Next Embedding Prediction Makes World Models Stronger
This work addresses the problem of model-based reinforcement learning for researchers and practitioners working in complex, partially observable environments, and presents an incremental yet effective improvement.
The authors tackled the problem of model-based reinforcement learning in partially observable, high-dimensional domains and achieved substantial gains with their approach, matching or exceeding the performance of leading agents. On a subset of DMLab tasks, their method achieved substantial gains.
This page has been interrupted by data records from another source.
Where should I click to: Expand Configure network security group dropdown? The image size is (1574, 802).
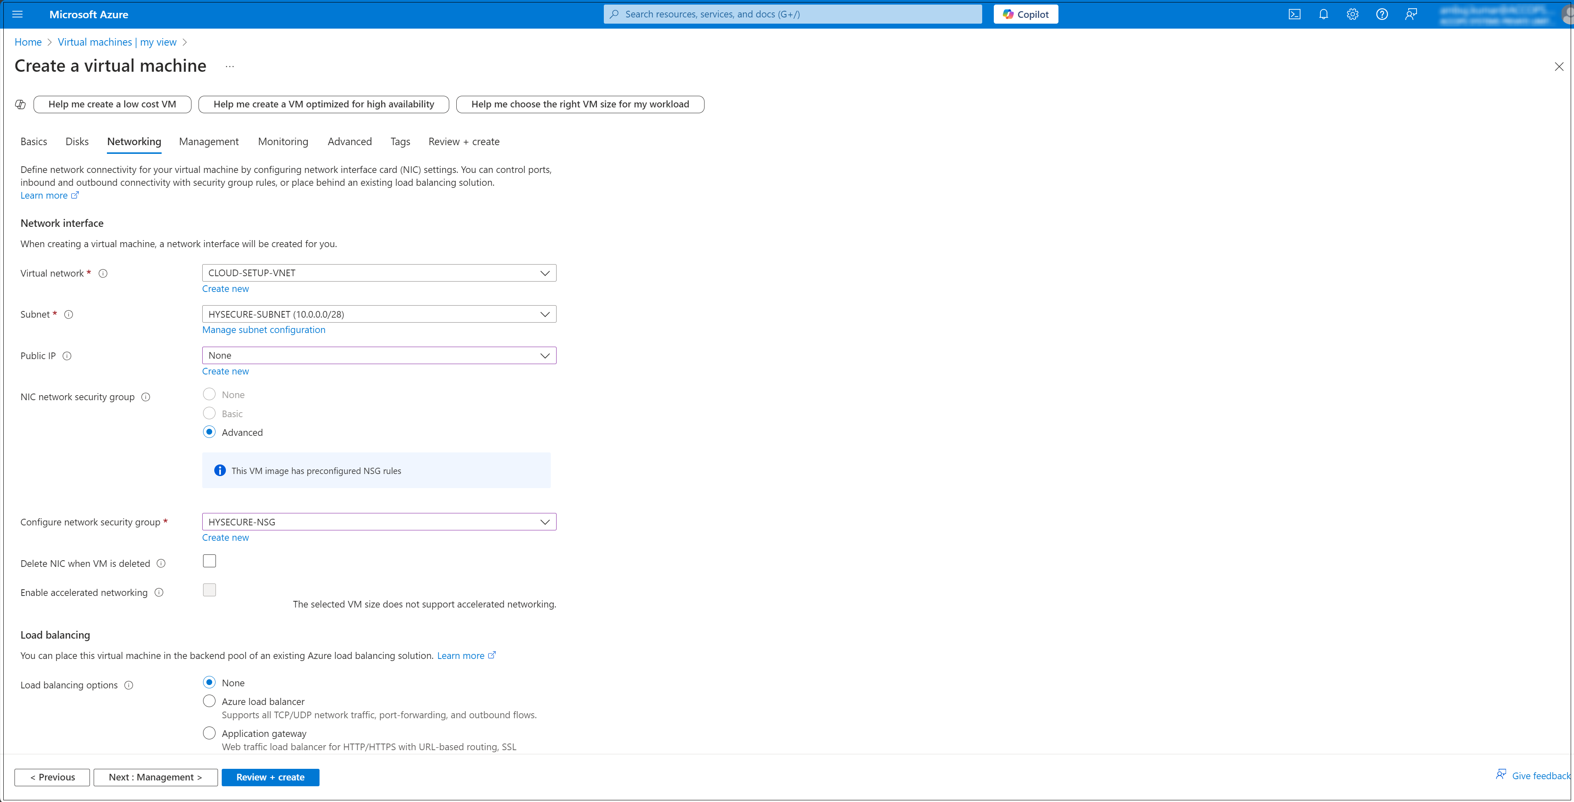pyautogui.click(x=379, y=521)
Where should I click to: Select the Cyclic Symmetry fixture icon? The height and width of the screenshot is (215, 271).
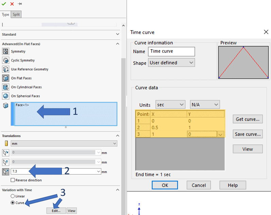click(x=5, y=60)
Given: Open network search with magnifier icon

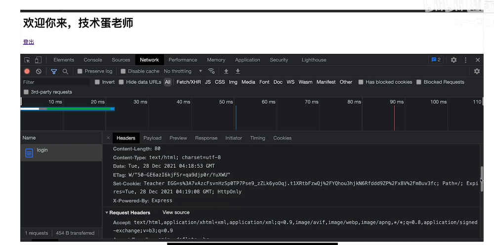Looking at the screenshot, I should point(65,71).
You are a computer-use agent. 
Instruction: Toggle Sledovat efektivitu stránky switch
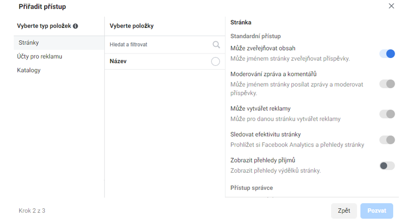[x=387, y=140]
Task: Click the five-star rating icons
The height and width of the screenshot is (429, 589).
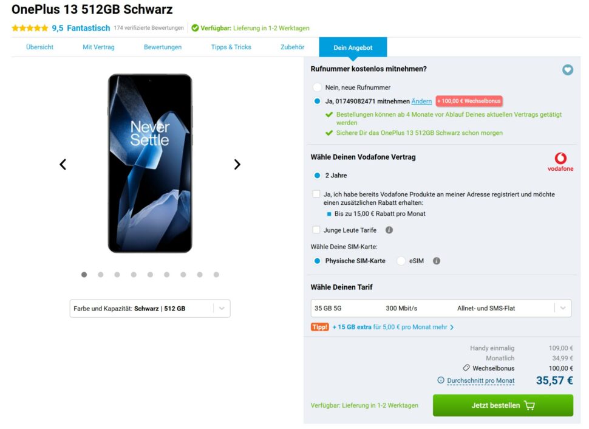Action: point(30,28)

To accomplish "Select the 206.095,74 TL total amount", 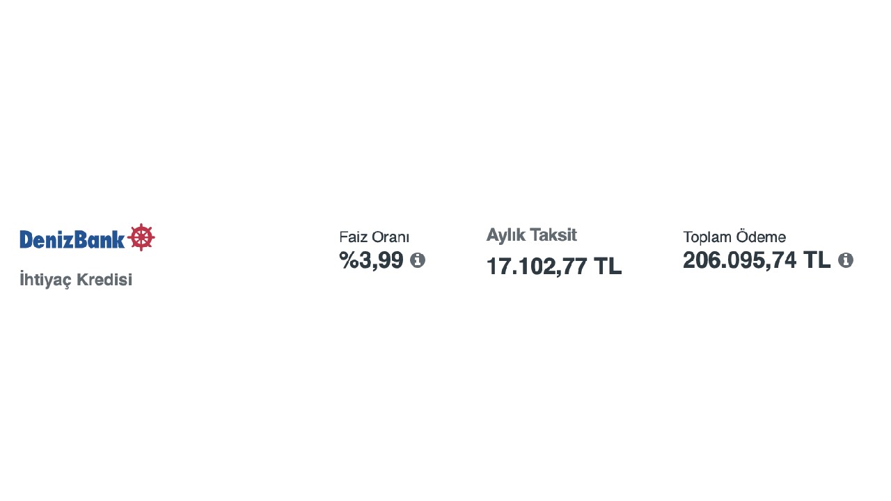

Capturing temporal dependencies is critical for model-based reinforcement learning (MBRL) in partially observable, high-dimensional domains. We introduce NE-Dreamer, a decoder-free MBRL agent that leverages a temporal transformer to predict next-step encoder embeddings from latent state sequences, directly optimizing temporal predictive alignment in representation space. This approach enables NE-Dreamer to learn coherent, predictive state representations without reconstruction losses or auxiliary supervision. On the DeepMind Control Suite, NE-Dreamer matches or exceeds the performance of DreamerV3 and leading decoder-free agents. On a challenging subset of DMLab tasks involving memory and spatial reasoning, NE-Dreamer achieves substantial gains. These results establish next-embedding prediction with temporal transformers as an effective, scalable framework for MBRL in complex, partially observable environments.